#### EXTRACTED TEXT:

Class 10 - Maths - Circles

**Exercise 10.1**

**Question 1:**

How many tangents can a circle have?

Answer:

A circle can have infinite number of tangents because a circle can have infinite number of points on it and at every point,

a tangent can be drawn.

**Question 2:**

Fill in the blanks:

(i) A tangent to a circle intersects it in _______ point (s).

(ii) A line intersecting a circle in two points is called a ______.

(iii) A circle can have _______ parallel tangents at the most.

(iv) The common point of a tangent to a circle and the circle is called ________.

Answer:

(i) A tangent to a circle intersects it in ** one** point (s).

(ii) A line intersecting a circle in two points is called a ** Secant**.

(iii) A circle can have ** two** parallel tangents at the most.

(iv) The common point of a tangent to a circle and the circle is called ** point of contact**.

**Question 3:**

A tangent PQ at a point P of a circle of radius 5 cm meets a line through the centre O at a point Q so that OQ = 12 cm.

Length PQ is :

(A) 12 cm (B) 13 cm (C) 8.5 cm (D) √119 cm.

Answer:

In ΔOPQ, P is right angle. [Since radius is Ʇ to tangent]

Now from Pythagoras Theorem,

OQ^{2} = PQ^{2} + OP^{2 }

=> 12^{2} = PQ^{2} + 5^{2}

=> 144 = PQ^{2} + 25

=> PQ^{2} = 144 - 25

=> PQ^{2} = 119

=> PQ = √119

Hence, the option D is the right answer.

#### BRIEF 1:
Translate the question "How many tangents can a circle have?" from the circles exercise page into Spanish.
#### BRIEF 2:
Write the next part of the circles exercise page, starting right after its final sentence.
The listing that follows has no connection to the circles exercise page.

#### DATA EXCERPTS:

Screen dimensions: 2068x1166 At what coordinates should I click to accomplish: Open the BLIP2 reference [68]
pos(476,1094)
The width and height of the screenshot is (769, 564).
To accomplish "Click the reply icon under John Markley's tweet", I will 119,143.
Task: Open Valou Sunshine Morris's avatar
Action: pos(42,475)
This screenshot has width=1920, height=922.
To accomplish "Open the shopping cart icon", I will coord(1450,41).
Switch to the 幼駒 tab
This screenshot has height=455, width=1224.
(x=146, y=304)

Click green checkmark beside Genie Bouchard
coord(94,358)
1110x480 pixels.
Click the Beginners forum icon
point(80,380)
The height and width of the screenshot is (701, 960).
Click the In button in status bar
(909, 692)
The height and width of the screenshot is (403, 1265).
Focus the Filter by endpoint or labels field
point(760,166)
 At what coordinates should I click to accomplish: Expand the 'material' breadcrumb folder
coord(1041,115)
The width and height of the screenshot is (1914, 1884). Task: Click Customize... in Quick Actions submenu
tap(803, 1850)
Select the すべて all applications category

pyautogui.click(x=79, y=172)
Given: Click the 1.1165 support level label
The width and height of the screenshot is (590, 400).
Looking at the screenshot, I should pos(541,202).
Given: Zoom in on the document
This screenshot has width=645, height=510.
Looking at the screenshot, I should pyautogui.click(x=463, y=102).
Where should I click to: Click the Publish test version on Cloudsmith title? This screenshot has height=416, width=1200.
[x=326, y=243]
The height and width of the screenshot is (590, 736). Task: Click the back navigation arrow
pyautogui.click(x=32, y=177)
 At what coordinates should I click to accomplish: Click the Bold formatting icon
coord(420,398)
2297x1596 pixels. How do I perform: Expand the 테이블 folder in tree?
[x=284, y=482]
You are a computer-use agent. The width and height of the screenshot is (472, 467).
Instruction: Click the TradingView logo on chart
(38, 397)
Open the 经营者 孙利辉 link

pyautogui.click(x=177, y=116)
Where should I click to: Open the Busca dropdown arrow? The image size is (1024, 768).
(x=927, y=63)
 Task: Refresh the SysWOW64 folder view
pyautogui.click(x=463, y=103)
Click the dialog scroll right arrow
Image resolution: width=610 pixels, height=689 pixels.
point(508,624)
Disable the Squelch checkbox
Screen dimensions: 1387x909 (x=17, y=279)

#### EXPECTED OUTPUT 1:
¿Cuántas tangentes puede tener una circunferencia?

#### EXPECTED OUTPUT 2:
**Question 4:**

Draw a circle and two lines parallel to a given line such that one is a tangent and the other, a secant to the circle.

Answer:

Consider a circle with centre O. Let AB is the given line.

Now, draw a perpendicular from O to line AB, which intersect AB at P.

Now take two points on the line PO, one at circle X and another Y inside the circle. Draw lines

parallel to AB and passing through X and Y. So, CD and EF are the required lines.

**Exercise 10.2**

**Question 1:**

From a point Q, the length of the tangent to a circle is 24 cm and the distance of Q from the centre is 25 cm.

The radius of the circle is

(A) 7 cm (B) 12 cm (C) 15 cm (D) 24.5 cm

Answer:

Let O be the centre of the circle.

Given that, OQ = 25 cm and PQ = 24 cm

As the radius is perpendicular to the tangent at the point of contact, Therefore, OP ⊥ PQ

Applying Pythagoras theorem in ∆OPQ, we obtain,

OP^{2} + PQ^{2} = OQ^{2 }

=> OP^{2} + 24^{2} = 25^{2}

=> OP^{2} + 576 = 625

=> OP^{2} = 625 − 576

=> OP^{2} = 49

=> OP = √49

=> OP = 7

Therefore, the radius of the circle is 7 cm.

Hence, option (A) is correct.

**Question 2:**

In Fig. 10.11, if TP and TQ are the two tangents to a circle with centre O so that ∠POQ = 110°,

then ∠PTQ is equal to

(A) 60^{0} (B) 70^{0} (C) 80^{0} (D) 90^{0}

Answer:

It is given that TP and TQ are tangents.

Therefore, radius drawn to these tangents will be perpendicular to the tangents.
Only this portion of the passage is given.